Segment Start: DATA EXTRACT

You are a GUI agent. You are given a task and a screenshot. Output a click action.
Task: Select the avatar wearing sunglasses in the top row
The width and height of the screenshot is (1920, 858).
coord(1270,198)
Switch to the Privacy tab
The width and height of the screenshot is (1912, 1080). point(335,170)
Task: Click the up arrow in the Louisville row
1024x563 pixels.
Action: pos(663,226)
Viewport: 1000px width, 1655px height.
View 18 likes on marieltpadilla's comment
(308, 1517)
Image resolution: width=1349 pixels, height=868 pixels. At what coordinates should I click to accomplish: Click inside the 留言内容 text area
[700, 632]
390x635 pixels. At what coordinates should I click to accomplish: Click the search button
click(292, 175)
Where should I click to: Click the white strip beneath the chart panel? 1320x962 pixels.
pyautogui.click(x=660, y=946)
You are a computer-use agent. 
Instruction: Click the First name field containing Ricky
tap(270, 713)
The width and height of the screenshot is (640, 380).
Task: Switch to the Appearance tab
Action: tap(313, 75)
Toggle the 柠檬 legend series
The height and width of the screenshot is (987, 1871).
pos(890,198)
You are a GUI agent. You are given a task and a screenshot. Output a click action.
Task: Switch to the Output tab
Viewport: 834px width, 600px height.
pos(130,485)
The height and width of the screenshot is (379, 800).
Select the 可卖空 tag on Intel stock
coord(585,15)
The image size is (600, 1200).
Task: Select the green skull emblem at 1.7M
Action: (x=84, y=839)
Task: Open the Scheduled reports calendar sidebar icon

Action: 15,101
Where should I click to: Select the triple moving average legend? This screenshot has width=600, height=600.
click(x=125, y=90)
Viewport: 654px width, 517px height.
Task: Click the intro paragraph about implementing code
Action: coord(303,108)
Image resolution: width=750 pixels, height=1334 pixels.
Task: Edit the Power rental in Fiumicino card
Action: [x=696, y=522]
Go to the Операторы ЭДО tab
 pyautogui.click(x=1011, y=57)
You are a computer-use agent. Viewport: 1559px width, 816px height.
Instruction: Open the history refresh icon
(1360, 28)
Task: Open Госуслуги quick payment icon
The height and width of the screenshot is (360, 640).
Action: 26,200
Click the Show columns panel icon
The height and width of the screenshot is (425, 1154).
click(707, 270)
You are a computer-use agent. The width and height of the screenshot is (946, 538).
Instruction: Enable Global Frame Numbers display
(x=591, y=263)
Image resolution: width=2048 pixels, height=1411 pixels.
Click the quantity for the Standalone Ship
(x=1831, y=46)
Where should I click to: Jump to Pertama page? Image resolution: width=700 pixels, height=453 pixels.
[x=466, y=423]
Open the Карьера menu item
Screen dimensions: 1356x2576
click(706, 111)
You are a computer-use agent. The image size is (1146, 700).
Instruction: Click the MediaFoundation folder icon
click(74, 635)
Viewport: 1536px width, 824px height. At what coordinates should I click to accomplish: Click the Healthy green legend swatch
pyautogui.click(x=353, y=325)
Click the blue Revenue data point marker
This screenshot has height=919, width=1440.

Segment End: DATA EXTRACT

— YOUR TASK —
Among the entries above, locate the lines containing "The height and width of the screenshot is (360, 640)." and "Image resolution: width=2048", and transcribe exactly those two lines and all lines between.

— EXERCISE RESPONSE —
The height and width of the screenshot is (360, 640).
Action: 26,200
Click the Show columns panel icon
The height and width of the screenshot is (425, 1154).
click(707, 270)
You are a computer-use agent. The width and height of the screenshot is (946, 538).
Instruction: Enable Global Frame Numbers display
(x=591, y=263)
Image resolution: width=2048 pixels, height=1411 pixels.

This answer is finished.